"Send it, you salty dogs!"

With that shout at 11:43 a.m. Wednesday, a crane operator hoisted the final steel beam, inked in black marker with the names of hundreds of construction workers for posterity's sake, to the top of the new Comcast Corp. tower.

Comcast and Liberty Property Trust had lunch served for about 1,200 floor layers, glaziers, and other workers on the site at 19th and Arch Streets, a block from Comcast Center headquarters, as a thank-you for a job well done erecting what company officials say will be the tallest building in the United States outside Manhattan and Chicago.

"There's a sense of magic that we're doing something special here," CEO Brian Roberts told the crowd of construction workers and officials gathered in an unfinished space that will become a ground-floor restaurant.

Though there had been injuries at the site, there had been no workplace fatalities, a construction official said.

The 60-story tower — now six years in the making — is costing $1.2 billion. The Comcast office space is expected to be available for thousands of workers beginning in June. A Four Seasons hotel that will top the building is expected to be finished in fall 2018.

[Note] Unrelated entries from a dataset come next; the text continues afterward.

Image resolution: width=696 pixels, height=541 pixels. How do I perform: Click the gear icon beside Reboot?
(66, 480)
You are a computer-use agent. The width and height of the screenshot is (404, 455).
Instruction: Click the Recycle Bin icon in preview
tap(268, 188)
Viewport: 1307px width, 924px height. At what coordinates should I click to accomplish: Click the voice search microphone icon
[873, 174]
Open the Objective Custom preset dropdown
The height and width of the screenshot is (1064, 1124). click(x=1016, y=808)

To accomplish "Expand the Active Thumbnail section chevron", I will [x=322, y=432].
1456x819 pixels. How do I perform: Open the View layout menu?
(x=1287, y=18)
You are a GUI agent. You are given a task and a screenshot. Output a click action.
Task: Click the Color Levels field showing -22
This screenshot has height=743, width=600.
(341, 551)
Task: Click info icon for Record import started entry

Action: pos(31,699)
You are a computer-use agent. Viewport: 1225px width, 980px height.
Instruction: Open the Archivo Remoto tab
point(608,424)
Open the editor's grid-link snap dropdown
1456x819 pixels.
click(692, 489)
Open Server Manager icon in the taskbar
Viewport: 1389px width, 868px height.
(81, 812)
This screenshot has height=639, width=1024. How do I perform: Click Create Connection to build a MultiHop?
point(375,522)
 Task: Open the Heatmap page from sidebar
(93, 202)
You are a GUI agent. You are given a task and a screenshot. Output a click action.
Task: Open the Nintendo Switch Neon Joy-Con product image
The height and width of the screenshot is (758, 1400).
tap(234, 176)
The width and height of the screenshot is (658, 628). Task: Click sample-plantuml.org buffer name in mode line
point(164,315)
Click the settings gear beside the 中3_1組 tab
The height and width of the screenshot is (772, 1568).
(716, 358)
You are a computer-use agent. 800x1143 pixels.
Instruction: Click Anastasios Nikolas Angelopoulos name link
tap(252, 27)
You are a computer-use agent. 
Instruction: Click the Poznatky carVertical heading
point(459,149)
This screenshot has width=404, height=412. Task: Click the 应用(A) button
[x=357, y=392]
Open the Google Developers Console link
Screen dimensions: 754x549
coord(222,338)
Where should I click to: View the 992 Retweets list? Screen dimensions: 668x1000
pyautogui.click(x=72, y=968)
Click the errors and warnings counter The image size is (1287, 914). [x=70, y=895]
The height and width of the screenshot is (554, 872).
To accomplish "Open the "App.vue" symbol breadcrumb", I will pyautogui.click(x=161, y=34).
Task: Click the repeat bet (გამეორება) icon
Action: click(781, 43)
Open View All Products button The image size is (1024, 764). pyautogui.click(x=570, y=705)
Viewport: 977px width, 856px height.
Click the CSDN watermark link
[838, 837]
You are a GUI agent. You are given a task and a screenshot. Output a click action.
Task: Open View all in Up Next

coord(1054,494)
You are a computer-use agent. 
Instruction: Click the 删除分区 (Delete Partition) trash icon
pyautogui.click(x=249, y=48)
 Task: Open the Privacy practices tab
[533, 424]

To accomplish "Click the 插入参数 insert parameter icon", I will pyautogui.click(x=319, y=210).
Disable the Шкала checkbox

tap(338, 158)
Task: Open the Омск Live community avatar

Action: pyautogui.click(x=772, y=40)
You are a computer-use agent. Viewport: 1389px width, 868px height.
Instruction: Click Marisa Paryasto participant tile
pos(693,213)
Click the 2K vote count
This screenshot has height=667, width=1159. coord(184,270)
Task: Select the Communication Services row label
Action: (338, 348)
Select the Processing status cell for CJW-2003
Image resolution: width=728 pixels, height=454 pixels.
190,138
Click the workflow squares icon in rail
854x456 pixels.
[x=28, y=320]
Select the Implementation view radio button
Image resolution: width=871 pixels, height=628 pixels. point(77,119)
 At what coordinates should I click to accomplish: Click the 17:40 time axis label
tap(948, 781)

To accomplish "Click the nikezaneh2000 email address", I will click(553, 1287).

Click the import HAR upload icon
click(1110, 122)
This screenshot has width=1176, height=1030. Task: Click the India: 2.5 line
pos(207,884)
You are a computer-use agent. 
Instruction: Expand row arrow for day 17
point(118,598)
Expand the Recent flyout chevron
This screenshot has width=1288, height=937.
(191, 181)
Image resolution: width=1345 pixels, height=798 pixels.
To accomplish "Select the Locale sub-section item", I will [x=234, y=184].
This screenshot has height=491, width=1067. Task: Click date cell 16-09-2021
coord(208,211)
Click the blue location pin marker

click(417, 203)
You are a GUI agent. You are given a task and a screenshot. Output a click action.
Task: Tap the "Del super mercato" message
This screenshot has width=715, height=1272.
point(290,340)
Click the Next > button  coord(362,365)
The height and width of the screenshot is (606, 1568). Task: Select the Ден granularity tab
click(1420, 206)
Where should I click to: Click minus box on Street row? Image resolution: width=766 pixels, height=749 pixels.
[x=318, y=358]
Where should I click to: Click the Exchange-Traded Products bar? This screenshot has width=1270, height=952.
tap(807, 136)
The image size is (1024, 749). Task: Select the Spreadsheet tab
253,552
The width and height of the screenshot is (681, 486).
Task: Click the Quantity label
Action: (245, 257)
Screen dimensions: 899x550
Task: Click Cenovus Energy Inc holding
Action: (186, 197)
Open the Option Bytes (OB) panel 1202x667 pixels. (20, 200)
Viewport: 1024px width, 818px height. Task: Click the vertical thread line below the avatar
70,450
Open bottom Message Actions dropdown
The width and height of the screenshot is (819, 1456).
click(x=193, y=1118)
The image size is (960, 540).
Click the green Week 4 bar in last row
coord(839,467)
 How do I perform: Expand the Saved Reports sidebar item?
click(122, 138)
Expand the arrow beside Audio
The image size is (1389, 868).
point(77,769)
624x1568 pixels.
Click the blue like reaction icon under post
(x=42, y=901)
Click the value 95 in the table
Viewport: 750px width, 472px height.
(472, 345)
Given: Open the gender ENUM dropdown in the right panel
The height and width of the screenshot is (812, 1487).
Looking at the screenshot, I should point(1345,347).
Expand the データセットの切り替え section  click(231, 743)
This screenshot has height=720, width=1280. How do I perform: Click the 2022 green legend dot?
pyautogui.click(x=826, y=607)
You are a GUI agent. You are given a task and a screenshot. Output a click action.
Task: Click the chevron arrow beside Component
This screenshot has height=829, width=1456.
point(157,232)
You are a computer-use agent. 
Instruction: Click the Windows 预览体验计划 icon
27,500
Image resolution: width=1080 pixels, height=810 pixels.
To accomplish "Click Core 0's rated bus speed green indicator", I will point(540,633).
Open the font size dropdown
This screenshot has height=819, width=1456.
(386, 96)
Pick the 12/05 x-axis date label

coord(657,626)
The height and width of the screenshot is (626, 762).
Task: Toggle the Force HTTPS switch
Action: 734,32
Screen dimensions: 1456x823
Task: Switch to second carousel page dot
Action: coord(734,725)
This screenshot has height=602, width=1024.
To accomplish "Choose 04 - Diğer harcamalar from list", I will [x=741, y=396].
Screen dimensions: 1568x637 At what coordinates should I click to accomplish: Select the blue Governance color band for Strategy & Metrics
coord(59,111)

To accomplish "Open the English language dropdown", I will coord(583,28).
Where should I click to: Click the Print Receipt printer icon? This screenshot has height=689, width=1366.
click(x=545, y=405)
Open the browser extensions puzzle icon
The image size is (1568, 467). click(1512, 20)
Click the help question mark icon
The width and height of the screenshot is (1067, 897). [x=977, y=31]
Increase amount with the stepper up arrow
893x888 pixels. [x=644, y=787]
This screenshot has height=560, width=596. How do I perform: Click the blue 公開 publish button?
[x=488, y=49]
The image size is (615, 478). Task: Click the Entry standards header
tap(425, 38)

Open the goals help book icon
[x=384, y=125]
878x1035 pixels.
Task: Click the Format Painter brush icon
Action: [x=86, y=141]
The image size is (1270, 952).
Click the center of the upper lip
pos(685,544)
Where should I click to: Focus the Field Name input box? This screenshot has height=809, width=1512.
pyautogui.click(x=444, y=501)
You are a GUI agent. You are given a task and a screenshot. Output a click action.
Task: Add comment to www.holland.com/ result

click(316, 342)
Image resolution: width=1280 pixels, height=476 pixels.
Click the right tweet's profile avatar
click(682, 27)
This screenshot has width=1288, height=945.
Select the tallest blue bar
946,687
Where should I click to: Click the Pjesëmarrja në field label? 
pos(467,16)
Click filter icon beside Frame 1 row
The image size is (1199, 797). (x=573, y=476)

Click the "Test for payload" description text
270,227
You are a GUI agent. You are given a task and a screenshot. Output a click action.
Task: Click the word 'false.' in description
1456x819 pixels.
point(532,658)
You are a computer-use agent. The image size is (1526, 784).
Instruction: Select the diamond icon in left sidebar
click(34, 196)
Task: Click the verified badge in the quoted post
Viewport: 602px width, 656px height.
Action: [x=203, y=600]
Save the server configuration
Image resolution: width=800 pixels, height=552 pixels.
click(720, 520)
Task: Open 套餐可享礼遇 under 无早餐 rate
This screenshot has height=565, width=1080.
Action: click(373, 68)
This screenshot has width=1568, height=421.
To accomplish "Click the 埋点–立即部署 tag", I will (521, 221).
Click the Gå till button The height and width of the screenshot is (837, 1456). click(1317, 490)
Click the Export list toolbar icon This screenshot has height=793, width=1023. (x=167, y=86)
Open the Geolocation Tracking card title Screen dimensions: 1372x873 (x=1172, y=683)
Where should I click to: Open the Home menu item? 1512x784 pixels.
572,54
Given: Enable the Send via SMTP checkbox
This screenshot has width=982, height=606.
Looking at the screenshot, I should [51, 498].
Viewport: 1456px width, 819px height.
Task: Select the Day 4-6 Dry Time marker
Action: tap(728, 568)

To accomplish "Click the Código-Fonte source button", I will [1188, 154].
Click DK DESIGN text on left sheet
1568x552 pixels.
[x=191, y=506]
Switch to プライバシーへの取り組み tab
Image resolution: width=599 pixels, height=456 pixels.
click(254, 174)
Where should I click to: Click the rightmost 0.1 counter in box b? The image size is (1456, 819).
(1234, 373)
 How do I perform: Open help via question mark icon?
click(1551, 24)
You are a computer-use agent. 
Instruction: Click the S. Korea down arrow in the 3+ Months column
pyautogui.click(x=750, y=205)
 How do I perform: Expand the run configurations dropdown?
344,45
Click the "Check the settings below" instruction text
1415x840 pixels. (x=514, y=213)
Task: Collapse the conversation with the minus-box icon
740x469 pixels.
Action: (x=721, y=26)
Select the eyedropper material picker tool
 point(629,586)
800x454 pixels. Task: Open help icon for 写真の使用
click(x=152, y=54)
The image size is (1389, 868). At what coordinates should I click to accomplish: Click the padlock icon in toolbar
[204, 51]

The new Comcast Technology Center will house the company's engineers and product developers. It is designed with an open floor plan, without offices, and an underground concourse will connect the existing Comcast Center headquarters with the new building.

Roberts broadly views the new tower as a cultural pivot for the Philadelphia company as it transitions from a cable firm that grew through relentless acquisitions over about 50 years to a technology company that competes with Silicon Valley titans like Apple and Google.

Philadelphia chef Greg Vernick will run the as-yet-unnamed ground-floor restaurant. He created for the construction workers a menu of cider-braised short ribs with red fingerling potatoes and Kennett Square mushrooms. There also were salad and a gingerbread cake.

Because Vernick did not have the kitchen capacity to serve more than 1,000 construction workers, the meal was prepared by Flik, the company that runs Ralph's, the Comcast cafeteria.

Paul Tilelli, 55, a glazier from Cherry Hill, stood and listened to Roberts' remarks as he ate lunch. "We're used to doing this," Tilelli said, referring to the standing and eating. "But actually not eating this good."

John Gattuso, regional director and senior vice president at Liberty Property Trust, which jointly owns the building with Comcast and is managing the construction, said that the highest beam was hoisted into place several weeks ago, and that this was the "last beam." Ironworkers had placed a small statue of Billy Penn on that highest beam to give the Eagles good luck.

Separately Wednesday, during the noon viewing, Comcast took note of the two-millionth visitor to watch its Christmas video in the Comcast Center lobby.

A crowd of a few hundred people was treated to a holiday musical performance by the Philly Pops and to Olympics-emblazoned wool hats and scarves. Comcast’s entertainment subsidiary, NBCUniversal, owns the U.S. television rights to the Winter and Summer Olympics.